Наконец, замечу – закрывая эту «философскую часть» – что в полемике с г. Мейбаумом я стал в большей степени конвенционалистом, чем являюсь им «в норме». Но это уже результат общей закономерности; позиция одного из оппонентов не только сильней «поляризует» позицию другого, но вместе с тем в «постоянном видении» жесткости доктрины толкает его с занимаемого на «шкале» места в сторону, противоположную той, которую занимает оппонент. Для меня не подлежит сомнению, что в дискуссии не с одним диаматиком (не обязательно с одним из авторов известного «Философского словаря») г. Мейбаум в свою очередь оказался бы субъективизирующим агностиком.
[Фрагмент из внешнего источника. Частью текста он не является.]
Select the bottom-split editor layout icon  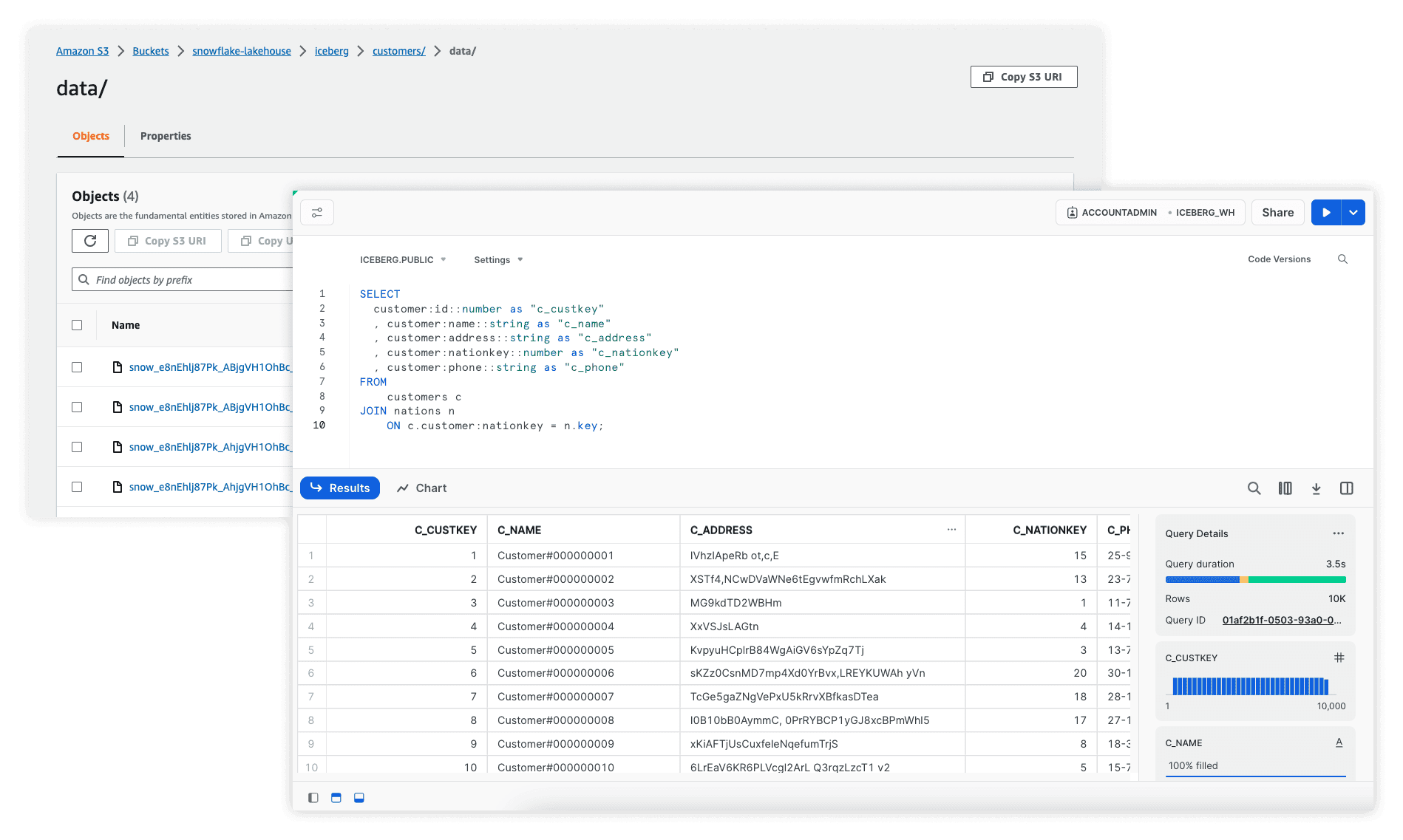359,798
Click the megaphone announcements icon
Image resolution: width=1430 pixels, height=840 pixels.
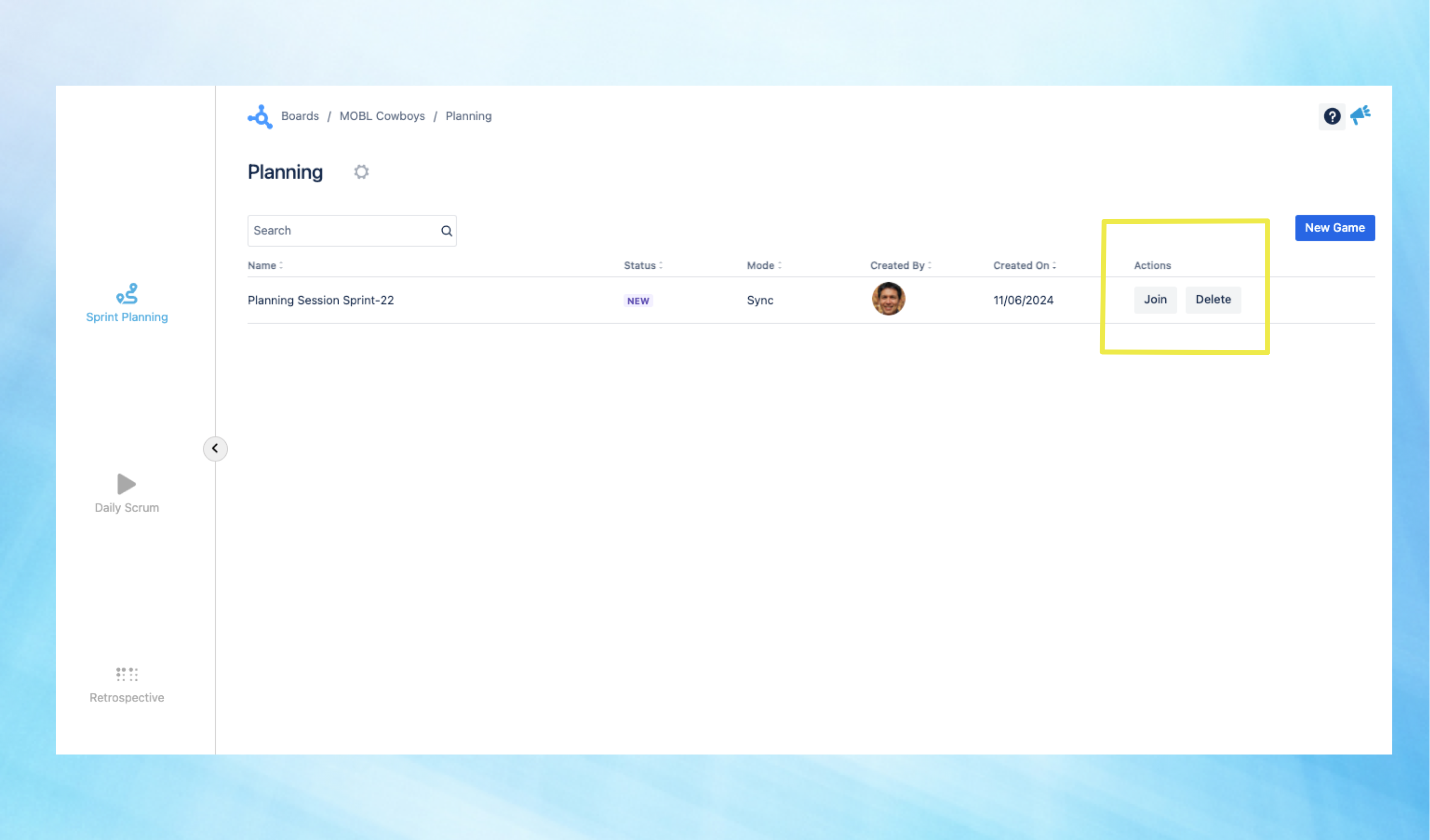[x=1360, y=115]
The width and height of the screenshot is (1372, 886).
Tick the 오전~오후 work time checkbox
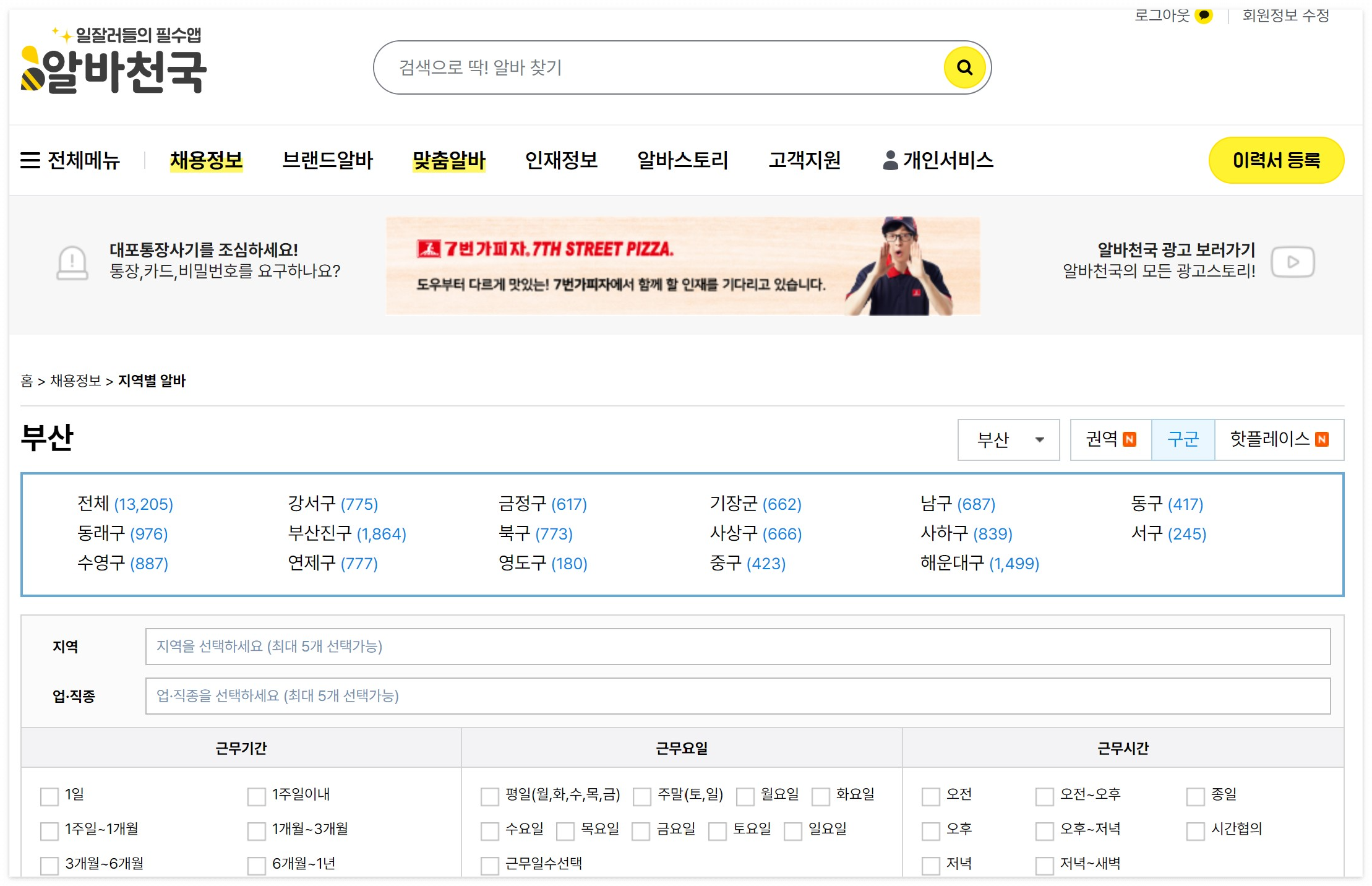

9. Хотя мое высказывание приобретает уже космические размеры, я хотел бы в заключение затронуть еще одну проблему – отношения этики и технологии, и это по поводу рецензии г. Колаковского на «Сумму» («Twоrczos», № 11, 1964). По сути я занимал в книге позицию, подчеркнутую г. Колаковским, что этика из технологии невыводима, но мне кажется, что с того времени она немного изменилась. Немного, потому что определенная «ценность» должна быть установлена a priori. Когда что-либо делается и является не мертвой материальной массой, послушной законам физики, а «гомеостатом», можно выбирать также между действием и бездействием, или между продолжением и прекращением (например, перестать есть). Но возникновение ценности редуцировано до физических терминов, ибо на уровне нейронной сети конфликты ценности являются switching problems[212], проблемой предоставления «права первенства», и можно следить за их генезисом подобно тому, как автоматический прицел зенитных орудий, который, имея перед собой одновременно две цели, оказывается в конфликтной ситуации. Ценности сопоставимы, если поставлена конечная цель, а пути к ней альтернативны, и как можно «оценить издержки» пребывания каждой в «одной валюте», например, энергетической, информационной или «альгедонических личностей», если бы такие существовали.
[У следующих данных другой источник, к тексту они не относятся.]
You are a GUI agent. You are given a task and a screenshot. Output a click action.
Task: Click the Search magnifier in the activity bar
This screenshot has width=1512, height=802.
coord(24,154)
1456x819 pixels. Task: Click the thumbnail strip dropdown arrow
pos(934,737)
Блаженный трепет пронизывает физика-бихевиориста, когда он слышит такие вещи. И дрожь негодования – философа. Мне кажется, что самым существенным было бы практическое определение последствий всяческого «кибернетизирования» проблем этической сферы. И это значит, например, можно ли пытаться с успехом вывести этические нормы из эмпирии, а отыскав – при помощи «стратегических машин» – оптимальные решения динамичной конструкции «общественной машины», предположить как условие для выполнения – одно только – гомеостатическую ее прочность. Мнение, что якобы машина должна стремиться – устанавливая этот «этический кодекс» – к минимуму степени личностной свободы и вместе с тем максимуму внешнего принуждения как мотора для действий индивида в интересах общества, является фальшивым мнением, поскольку правило экономии средств, составляющее по чисто технологическим причинам вступительную часть программы поступков, сделает стратегию машины отличную от «полицейской стратегии». Машина, разумеется, действовала бы не из «гуманистических» побуждений, а исключительно из таких, из которых коллеги архитектора – который вместо оптимизации конструкции, используя с необходимой рассчитанной прочностью легкие перекрытия и стены, подпирает все балками и скрепляет скобами – назвали бы его работу халтурой. И поэтому в определенной мере правило экономии средств может заменить правило «наибольшей доброжелательности» (т.е. оно составляло бы «физический эквивалент» этой последней). И если бы машина смогла сделать это только частично, для начала хорошо и это. Другое дело уже, как этот «оптимальный кодекс» провести в жизнь, чтобы это не вело к антиномии (например, как можно принуждением внедрять в жизнь правило добровольности действий).
[1] [2] [3]



Добавить комментарий

  • Обязательные поля обозначены *.

If you have trouble reading the code, click on the code itself to generate a new random code.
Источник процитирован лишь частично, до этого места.